The problem: Your answer should be the lines from the start of the records through the line with "Task: Show more", copied word for word.

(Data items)
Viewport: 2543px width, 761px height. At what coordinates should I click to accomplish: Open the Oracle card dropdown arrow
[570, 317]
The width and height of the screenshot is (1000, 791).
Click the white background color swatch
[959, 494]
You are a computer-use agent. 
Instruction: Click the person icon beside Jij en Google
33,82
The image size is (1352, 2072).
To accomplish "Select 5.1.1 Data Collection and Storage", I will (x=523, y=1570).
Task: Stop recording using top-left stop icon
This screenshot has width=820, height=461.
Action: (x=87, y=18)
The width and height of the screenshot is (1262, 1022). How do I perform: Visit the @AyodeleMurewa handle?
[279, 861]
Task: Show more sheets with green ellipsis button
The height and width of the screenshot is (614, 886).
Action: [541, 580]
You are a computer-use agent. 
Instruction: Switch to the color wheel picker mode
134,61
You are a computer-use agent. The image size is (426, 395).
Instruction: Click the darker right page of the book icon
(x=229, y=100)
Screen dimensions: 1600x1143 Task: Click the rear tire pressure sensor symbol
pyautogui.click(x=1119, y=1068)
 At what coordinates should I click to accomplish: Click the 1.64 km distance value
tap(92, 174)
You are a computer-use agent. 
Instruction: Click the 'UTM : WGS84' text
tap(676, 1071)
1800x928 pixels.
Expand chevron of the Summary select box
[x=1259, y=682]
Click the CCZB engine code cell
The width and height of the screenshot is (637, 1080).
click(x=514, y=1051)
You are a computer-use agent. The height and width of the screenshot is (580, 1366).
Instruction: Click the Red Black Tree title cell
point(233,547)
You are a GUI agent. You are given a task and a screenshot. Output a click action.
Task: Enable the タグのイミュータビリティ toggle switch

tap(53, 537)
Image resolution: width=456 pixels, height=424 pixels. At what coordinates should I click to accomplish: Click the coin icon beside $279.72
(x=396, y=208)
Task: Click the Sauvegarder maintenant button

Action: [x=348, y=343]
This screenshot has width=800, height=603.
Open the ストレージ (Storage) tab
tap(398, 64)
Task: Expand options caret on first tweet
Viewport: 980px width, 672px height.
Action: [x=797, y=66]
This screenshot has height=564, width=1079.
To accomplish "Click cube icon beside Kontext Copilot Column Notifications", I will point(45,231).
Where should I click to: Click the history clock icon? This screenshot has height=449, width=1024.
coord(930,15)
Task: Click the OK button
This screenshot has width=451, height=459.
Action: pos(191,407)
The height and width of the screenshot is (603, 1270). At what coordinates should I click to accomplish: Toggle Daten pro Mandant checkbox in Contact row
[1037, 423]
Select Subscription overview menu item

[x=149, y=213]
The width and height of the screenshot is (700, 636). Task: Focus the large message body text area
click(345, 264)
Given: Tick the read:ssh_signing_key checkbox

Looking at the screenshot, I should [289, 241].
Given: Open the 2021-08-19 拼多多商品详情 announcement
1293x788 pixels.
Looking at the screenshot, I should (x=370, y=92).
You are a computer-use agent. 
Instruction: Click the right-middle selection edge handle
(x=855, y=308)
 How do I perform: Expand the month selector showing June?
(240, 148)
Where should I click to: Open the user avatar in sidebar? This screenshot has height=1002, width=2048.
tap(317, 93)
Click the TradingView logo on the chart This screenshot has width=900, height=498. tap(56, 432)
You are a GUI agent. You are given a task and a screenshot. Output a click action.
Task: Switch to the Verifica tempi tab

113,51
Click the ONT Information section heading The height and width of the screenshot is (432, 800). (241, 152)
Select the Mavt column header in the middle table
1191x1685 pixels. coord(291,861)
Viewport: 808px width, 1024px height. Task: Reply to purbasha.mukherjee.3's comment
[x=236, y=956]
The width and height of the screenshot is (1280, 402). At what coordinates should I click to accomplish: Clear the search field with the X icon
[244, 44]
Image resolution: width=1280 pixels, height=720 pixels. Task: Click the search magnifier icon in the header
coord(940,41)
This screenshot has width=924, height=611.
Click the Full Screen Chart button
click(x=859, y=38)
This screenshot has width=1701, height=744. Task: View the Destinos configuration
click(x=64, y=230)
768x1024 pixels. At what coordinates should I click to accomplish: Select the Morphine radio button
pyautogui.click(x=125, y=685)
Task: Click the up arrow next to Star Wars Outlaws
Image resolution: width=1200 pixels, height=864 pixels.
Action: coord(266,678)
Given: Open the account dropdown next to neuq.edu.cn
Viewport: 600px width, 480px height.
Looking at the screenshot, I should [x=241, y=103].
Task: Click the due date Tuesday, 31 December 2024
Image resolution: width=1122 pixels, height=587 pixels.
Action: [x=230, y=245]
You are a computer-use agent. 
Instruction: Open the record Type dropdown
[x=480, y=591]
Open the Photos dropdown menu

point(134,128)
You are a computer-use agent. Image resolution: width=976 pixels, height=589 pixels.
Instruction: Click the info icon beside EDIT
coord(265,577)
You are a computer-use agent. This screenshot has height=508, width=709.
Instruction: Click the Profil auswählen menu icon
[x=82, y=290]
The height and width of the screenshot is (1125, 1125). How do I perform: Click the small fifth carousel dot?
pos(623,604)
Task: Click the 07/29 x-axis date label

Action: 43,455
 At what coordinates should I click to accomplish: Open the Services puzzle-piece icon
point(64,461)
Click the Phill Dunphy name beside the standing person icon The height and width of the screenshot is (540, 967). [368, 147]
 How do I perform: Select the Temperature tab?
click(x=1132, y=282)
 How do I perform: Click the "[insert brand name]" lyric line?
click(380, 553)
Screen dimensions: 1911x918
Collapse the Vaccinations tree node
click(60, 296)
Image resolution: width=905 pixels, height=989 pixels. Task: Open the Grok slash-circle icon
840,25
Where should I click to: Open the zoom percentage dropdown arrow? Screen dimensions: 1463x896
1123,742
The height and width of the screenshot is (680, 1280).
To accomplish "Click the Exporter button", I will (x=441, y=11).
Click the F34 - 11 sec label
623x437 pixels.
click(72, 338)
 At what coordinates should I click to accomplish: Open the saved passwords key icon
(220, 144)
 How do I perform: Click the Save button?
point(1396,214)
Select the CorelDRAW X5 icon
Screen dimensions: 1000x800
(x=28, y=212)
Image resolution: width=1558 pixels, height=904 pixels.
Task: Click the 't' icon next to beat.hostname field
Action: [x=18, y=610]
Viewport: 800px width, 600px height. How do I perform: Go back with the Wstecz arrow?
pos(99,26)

Result for this task:
Viewport: 2543px width, 761px height. At what coordinates should I click to accomplish: Open the Oracle card dropdown arrow
[570, 317]
The width and height of the screenshot is (1000, 791).
Click the white background color swatch
[959, 494]
You are a computer-use agent. 
Instruction: Click the person icon beside Jij en Google
33,82
The image size is (1352, 2072).
To accomplish "Select 5.1.1 Data Collection and Storage", I will (x=523, y=1570).
Task: Stop recording using top-left stop icon
This screenshot has width=820, height=461.
Action: (x=87, y=18)
The width and height of the screenshot is (1262, 1022). How do I perform: Visit the @AyodeleMurewa handle?
[279, 861]
Task: Show more sheets with green ellipsis button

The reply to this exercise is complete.